▸ What you should do: Reproduce every row from the beginning down through the line containing "Expand the Our", renaming each occurrence of "screenshot" to "screen capture" and leaving everything else unchanged.

— BEGIN Materials provided —

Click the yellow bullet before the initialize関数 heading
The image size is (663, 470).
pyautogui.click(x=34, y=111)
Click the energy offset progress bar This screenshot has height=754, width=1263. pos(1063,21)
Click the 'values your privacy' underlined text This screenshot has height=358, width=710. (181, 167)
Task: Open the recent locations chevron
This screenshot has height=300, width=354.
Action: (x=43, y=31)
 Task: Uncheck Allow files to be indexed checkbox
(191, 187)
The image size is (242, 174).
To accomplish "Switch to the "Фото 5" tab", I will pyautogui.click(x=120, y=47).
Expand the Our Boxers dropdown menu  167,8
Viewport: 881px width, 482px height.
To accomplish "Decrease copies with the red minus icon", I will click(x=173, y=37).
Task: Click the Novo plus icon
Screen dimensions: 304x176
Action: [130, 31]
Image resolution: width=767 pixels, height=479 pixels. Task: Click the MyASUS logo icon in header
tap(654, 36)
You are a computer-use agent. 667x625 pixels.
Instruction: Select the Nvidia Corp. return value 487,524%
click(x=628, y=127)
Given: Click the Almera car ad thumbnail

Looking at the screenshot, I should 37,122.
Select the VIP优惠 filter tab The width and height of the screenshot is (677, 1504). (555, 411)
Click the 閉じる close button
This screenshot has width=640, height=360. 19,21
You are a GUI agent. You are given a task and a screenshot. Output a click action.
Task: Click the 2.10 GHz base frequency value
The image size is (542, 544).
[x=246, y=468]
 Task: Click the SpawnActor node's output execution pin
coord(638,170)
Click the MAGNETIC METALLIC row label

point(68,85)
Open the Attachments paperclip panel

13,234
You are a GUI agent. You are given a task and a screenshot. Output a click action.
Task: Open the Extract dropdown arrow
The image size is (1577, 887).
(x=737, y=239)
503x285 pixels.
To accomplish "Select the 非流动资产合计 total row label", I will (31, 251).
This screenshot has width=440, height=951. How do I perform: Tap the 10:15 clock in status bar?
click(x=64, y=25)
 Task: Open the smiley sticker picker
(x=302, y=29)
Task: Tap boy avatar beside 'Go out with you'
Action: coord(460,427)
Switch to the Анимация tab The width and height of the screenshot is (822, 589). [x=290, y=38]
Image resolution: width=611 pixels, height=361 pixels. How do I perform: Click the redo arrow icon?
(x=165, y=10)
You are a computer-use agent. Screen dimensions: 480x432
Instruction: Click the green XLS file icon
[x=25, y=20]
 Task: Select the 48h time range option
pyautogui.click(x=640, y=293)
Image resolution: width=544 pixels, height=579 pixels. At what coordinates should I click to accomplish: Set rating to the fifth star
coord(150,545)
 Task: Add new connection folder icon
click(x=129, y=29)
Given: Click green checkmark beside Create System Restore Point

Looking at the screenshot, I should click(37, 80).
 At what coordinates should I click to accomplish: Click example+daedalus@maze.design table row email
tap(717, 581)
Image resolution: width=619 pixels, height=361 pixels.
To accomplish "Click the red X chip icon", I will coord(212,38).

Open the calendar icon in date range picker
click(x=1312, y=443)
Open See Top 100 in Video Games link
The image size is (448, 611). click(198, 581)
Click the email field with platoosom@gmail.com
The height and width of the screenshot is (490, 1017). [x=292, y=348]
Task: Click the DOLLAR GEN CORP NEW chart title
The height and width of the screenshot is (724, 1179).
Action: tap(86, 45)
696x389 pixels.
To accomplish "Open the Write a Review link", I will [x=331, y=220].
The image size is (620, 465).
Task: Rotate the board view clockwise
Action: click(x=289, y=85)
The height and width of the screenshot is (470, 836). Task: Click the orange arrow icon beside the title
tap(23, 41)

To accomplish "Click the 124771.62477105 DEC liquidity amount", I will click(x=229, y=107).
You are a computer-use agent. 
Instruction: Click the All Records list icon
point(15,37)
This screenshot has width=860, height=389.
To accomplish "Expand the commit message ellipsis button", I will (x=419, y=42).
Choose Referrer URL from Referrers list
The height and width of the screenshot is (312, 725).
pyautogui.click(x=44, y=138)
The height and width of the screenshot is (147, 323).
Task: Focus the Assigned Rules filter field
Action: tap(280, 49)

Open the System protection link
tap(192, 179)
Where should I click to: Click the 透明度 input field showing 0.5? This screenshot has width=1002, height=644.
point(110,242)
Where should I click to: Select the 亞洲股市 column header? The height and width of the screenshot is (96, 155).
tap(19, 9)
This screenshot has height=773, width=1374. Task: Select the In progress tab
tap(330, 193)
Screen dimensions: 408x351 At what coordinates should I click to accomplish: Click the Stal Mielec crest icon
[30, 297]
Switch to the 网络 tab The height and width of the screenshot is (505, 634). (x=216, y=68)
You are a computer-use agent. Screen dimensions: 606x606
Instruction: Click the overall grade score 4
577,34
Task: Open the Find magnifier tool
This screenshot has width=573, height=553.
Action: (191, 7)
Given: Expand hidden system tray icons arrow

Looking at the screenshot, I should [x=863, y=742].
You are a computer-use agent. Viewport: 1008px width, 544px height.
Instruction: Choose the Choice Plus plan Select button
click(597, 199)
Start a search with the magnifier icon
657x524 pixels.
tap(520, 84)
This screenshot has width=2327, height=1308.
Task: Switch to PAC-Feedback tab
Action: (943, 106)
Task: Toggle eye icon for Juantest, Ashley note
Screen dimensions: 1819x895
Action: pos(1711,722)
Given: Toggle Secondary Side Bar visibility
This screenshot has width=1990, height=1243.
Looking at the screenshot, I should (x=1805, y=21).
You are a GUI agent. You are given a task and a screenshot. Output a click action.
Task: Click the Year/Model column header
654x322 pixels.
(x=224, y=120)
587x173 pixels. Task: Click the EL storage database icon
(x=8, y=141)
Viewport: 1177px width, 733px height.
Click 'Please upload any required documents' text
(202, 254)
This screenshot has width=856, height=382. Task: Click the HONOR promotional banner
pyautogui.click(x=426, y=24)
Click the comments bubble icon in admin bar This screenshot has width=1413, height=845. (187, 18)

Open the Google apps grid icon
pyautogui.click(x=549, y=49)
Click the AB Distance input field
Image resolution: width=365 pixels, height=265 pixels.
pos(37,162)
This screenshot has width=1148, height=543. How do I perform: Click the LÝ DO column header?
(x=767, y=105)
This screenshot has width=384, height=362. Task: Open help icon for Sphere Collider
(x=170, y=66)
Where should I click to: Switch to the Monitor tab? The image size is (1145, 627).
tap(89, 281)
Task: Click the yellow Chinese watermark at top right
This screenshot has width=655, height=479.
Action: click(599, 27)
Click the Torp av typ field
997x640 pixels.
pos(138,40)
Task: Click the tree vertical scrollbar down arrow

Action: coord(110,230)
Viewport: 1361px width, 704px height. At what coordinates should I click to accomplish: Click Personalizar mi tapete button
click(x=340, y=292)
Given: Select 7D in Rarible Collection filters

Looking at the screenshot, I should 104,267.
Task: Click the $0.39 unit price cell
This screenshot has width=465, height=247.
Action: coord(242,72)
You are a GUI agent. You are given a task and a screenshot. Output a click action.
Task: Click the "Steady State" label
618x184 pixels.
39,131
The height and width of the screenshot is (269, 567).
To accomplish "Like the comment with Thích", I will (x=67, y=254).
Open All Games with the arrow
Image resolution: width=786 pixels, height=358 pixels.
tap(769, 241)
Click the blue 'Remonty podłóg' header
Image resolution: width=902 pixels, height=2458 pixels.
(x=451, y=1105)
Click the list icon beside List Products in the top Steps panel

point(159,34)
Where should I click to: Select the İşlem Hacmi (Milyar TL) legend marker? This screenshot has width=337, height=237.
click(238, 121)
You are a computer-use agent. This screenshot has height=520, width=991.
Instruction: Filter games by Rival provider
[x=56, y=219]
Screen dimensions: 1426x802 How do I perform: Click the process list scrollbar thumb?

— END Materials provided —

▸ Solution for this exercise:
Click the yellow bullet before the initialize関数 heading
The image size is (663, 470).
pyautogui.click(x=34, y=111)
Click the energy offset progress bar This screen capture has height=754, width=1263. pos(1063,21)
Click the 'values your privacy' underlined text This screen capture has height=358, width=710. (181, 167)
Task: Open the recent locations chevron
This screen capture has height=300, width=354.
Action: (x=43, y=31)
 Task: Uncheck Allow files to be indexed checkbox
(191, 187)
The image size is (242, 174).
To accomplish "Switch to the "Фото 5" tab", I will pyautogui.click(x=120, y=47).
Expand the Our Boxers dropdown menu  167,8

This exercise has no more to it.